My composition deals with the following events: Gilgamesh, the great king of Uruk, is dreaded and worshipped like a god. He becomes the friend of a strange man named Enkidu who is the original man in his natural state. For a long time he has lived ignorantly and carelessly. The animals he defended were his friends. To win the faith of this dangerous opponent Gilgamesh sends a woman to him, a dancer from the temple of Istar, who seduces him. Having lost his innocence, the animals fear Enkidu and flee as soon as he approaches. He follows the woman to the town where you eat bread and drink wine, where you go dancing and partying.
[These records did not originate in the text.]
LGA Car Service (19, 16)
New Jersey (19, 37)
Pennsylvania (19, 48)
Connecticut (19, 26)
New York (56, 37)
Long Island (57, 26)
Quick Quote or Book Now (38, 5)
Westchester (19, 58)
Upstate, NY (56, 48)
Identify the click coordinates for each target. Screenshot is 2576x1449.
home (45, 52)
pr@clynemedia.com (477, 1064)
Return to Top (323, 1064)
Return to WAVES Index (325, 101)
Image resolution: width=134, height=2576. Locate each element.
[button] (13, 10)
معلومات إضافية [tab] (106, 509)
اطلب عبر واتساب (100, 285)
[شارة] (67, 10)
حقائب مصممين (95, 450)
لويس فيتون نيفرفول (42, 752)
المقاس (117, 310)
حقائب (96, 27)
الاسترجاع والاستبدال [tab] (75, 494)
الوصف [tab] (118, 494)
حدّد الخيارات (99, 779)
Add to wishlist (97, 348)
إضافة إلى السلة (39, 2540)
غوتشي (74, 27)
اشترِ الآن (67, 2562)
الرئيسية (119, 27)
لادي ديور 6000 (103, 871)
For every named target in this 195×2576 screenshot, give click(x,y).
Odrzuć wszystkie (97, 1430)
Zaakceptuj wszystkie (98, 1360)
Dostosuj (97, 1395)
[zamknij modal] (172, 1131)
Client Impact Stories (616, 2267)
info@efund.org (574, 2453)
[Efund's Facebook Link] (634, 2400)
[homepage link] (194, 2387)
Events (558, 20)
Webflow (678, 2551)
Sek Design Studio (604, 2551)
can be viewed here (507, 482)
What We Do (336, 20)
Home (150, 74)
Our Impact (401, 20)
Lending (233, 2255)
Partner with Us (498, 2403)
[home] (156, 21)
His way of life changes immediately but he understands that he has to work to make his living. He becomes pale. There comes a moment when he remembers his youth with regret. He fights against Gilgamesh but finally they become comrades in arms. The heroes become close friends.
One day Enkidu falls ill. Gilgamesh observes him – for one day, two days, eleven days; then he does not move, he is dead. The question of death, previously unknown to Gilgamesh, arises. He does not understand that Enkidu is gone for ever, "that it was the earth who took him away". He starts to worry about himself and his life. He implores the gods to give him back his friend. But the gods stay silent, he does not get a reply. Gilgamesh begins to search for immortality but he now knows: "Only gods live for ever, the days of human beings are numbered. Therefore you should always enjoy yourself, day and night, be happy and content, night and day".
He utters passionate pleas, he implores the gods to allow him to meet his friend Enkidu again, if only for a moment. By the power of his entreaty the earth opens and Enkidu's ghost appears like smoke. Gilgamesh asks him anxiously what he has seen in this other, unknown world. The epos ends with this dramatic and extremely gloomy monologue.